И вновь Иедония прервал его:
– Знаю, знаю! Не чтут более Ашеру в наши дни на святой земле. Все статуи и алтари во славу ее разбили в Иерусалимском храме двести лет назад, все каменные конусы и колья священны! Так же сожгли упряжь и колесницу, которую иудейские цари считали богом солнца и держали у входа в храм, так снесли жертвенники Ахаза на крышах и жертвенники Манассии во дворах. Далеко мы от Иерусалима, мы, иудеи Иеба; не верь, Иехил, что из-за этого мы меньше привязаны к Яхве. Мы хотим его веру пречистой, но потребуется какое-то время, чтобы древние обычаи отринуть нашему верующему народу. Не бойся того, что возведен храм будет в неподобающем качестве – уже не будет там Нехуштана, священного медного брачного змея, от поклонения коему Сион отвернулся. Мы-то знаем, как и вы, что крылатые змеи – это серафимы, стоящие стражей у трона Яхве…
Иехил покачал головой.
– Иедония, сын Гемарии, – сказал он серьезно, – тебе надобно выслушать меня. Стоит в Иерусалиме Великий Храм Яхве – и он один…

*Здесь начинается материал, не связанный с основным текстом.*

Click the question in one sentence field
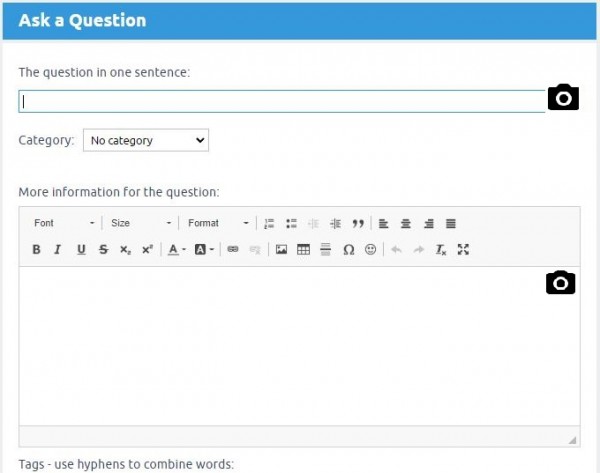Screen dimensions: 600x473 [x=282, y=101]
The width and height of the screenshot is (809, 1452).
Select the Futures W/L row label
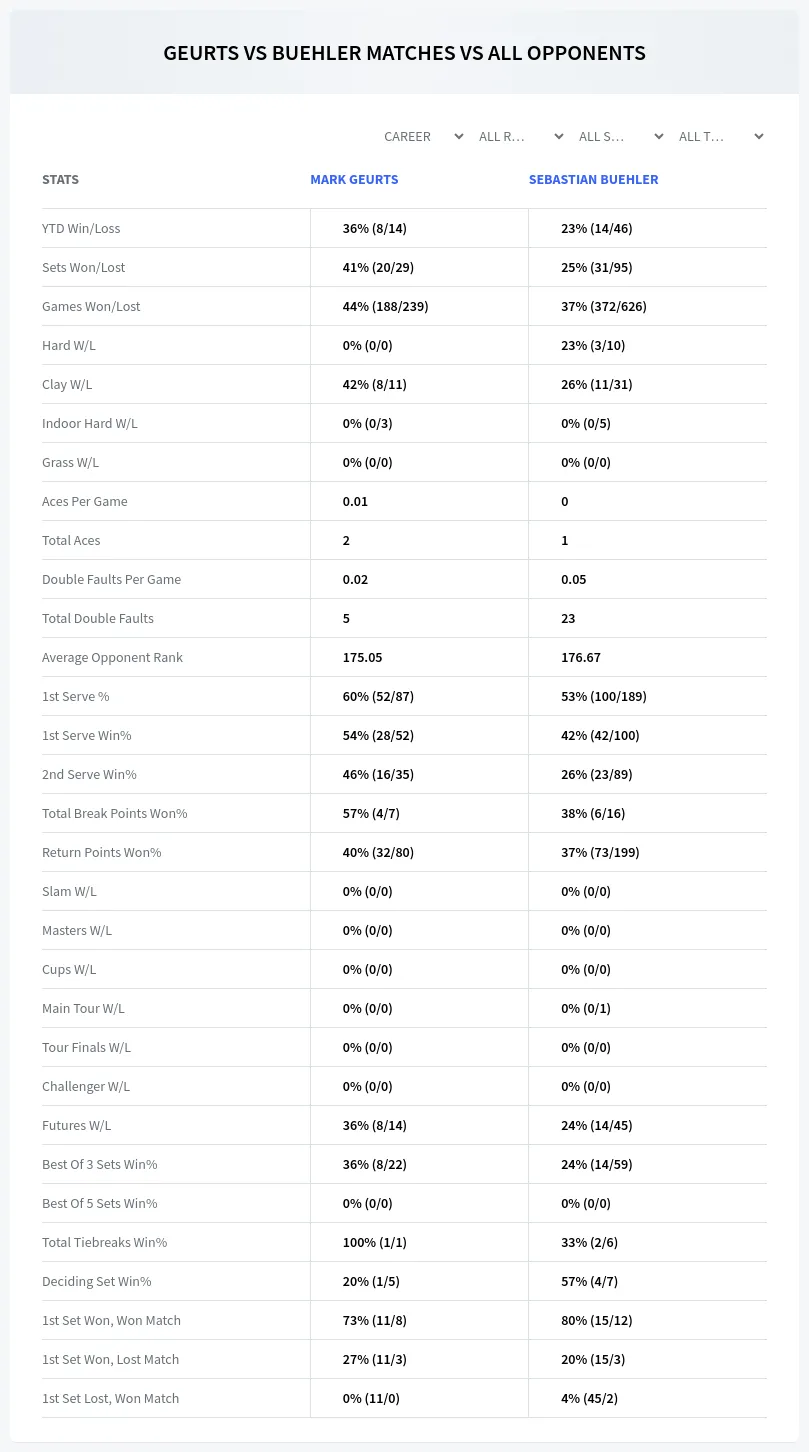point(76,1125)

И снова перебил его старец:
– Молви нам слово твое, брат, стоя внизу, перед народом. Все хотят слышать тебя – от воевод до последних рабов. Сам Азарм, персидский сатрап, спрашивал о тебе. Побывал он здесь ныне вечером – стоял там, где стоишь ты сейчас. Знаешь, чем одарил он меня перед уходом, Иехил? Десятью каршами на строительство нашего храма! И еще двенадцатью – за божества наши: четыре за Яхве, четыре за Ханат, четыре за славную богиню Ашиму! – По-ребячески радуясь, Иедония схватил кошель и потряс им перед лицом гонца.
Иехил отступил от него на шаг и властно скрестил руки на груди. Он нахмурил брови и поджал губы, а затем промолвил на чистом иврите:
– Нет более богинь – ни Ашимы, ни Ханат.
Старец Иедония осекся.
– Но Ашима и Ханат… – начал он.
Но иудейский посланец сам перебил его на сей раз и повел долгую речь. Иедония покорно внимал ему, лишь временами покачивая головой. Первые слова он понял – почти что угадал. Но в том, о чем вестник говорил далее, он не улавливал и крупицы смысла; и как только тот прервался, старец улучил момент ввернуть:
– Почему ты говоришь со мной на иудейском? Наречие твое непонятно мне.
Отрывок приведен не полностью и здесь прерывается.